Line-up Lotto Soudal: Kris Boeckmans, Sean De Bie, Jasper De Buyst, Frederik Frison, André Greipel, Greg Henderson, Maxime Monfort and Marcel Sieberg.
Sports directors: Bart Leysen and Kurt Van de Wouwer.
- Stage 1 Wednesday 15 June: Goes – Goes (6.4 km) (prologue)
- Stage 2 Thursday 16 June: Oss – Oss (186 km)
- Stage 3 Friday 17 June: Buchten – Buchten (210 km)
- Stage 4 Saturday 18 June: Verviers – La Gileppe (186 km)
- Stage 5 Sunday 19 June: Someren – Boxtel (186 km)
Liv-Plantur extends with Leah Kirchmann
This notice came from the team:
Team Liv-Plantur is pleased to announce that Leah Kirchmann (CAN) has renewed her contract with the team. The agreement extends her commitment for another two years, until the end of 2018. With signing the contract extension Team Liv-Plantur aims to contribute on the short-term to their vision of becoming one of the leading women’s cycling teams in the world.
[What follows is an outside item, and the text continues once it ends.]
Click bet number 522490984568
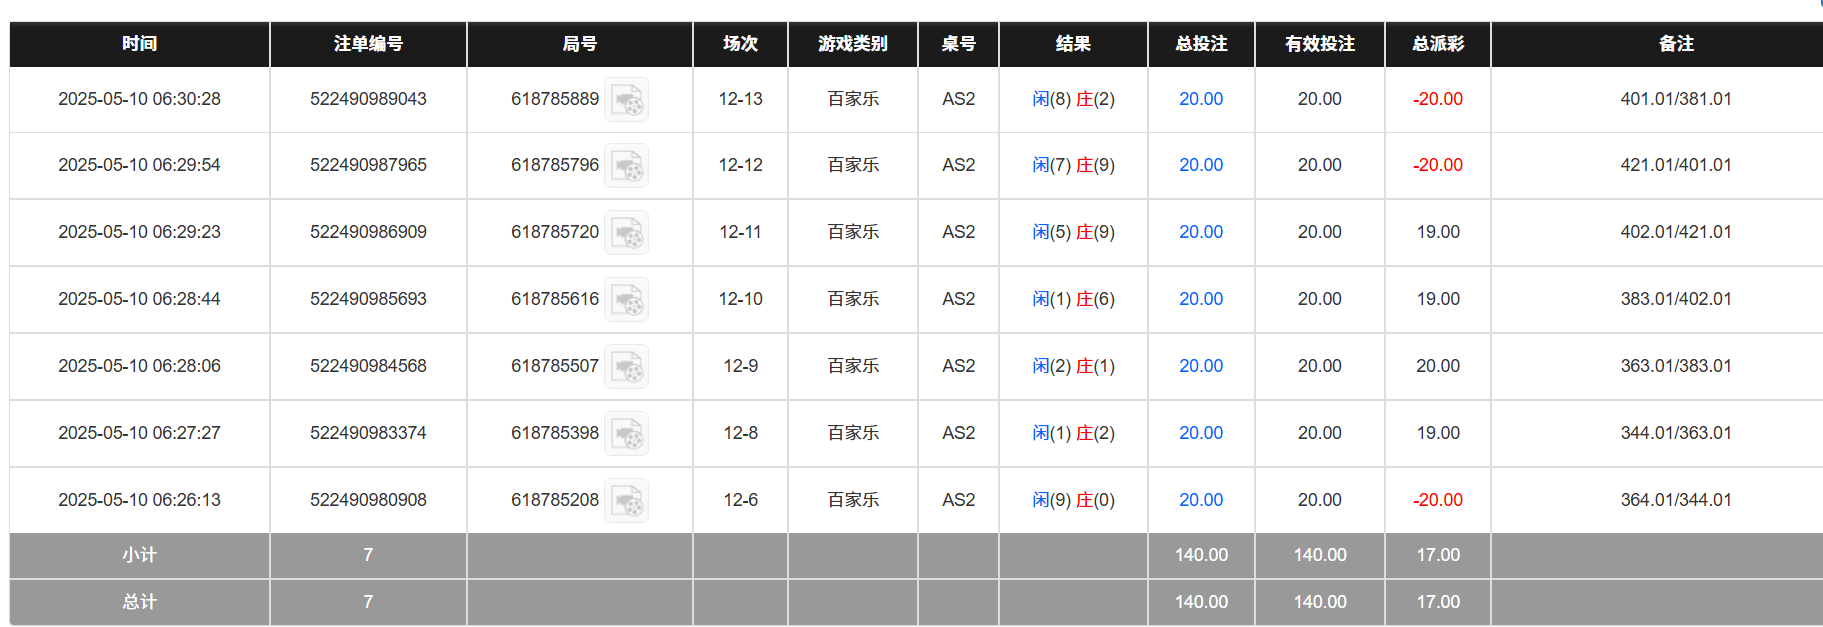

The Canadian is currently in her first season with Team Liv-Plantur and so far she has already achieved strong results, including the team’s first victory of the season at Drentse Acht van Westervel. In addition, she took an impressive third place in the general classification at the Tour of Chongming Island in China and strong performances in the UCI Women’s WorldTour races put her into seventh overall.
Leah Kirchmann winning a stage at last year's Tour of California
On signing the contract extension, Kirchmann said: “I'm very happy to confirm a two-year contract extension with Team Liv-Plantur. It became very clear within a few months of working with the team this season that I fit in really well with the structure of the program. The combination of supportive and knowledgeable staff, strong teammates, and fantastic sponsors all contributed to my decision to extend my contract. My expectations and goals for the next few years are to continue to push myself and my teammates to achieve the next level of success at the WorldTour level."
“We are delighted to continue working with Leah for the next two years,” said Team Liv-Plantur's coach Hans Timmermans (NED). “Our goal is to become a leading team in women's cycling on the short-term and extending Leah’s contract is an important next step in the development of the team. After half a year working with Leah we saw that she blends well into the team. She is able to share her race knowledge and experience, and is capable of filling-in the leader’s role. Leah has had a fantastic first half of the season with the team, showing some fantastic results already. Her seventh place in the WorldTour classification is a good proof of that.
“Taking into account that it is her first year in the team working according to the 'Keep-Challenging' philosophy then it's obvious that there is still a lot margin for improvement and progression. The goal with Leah is to focus on achieving good results in the WorldTour races. This is the logical next step in her career and we are confident that we will be able to reach these targets."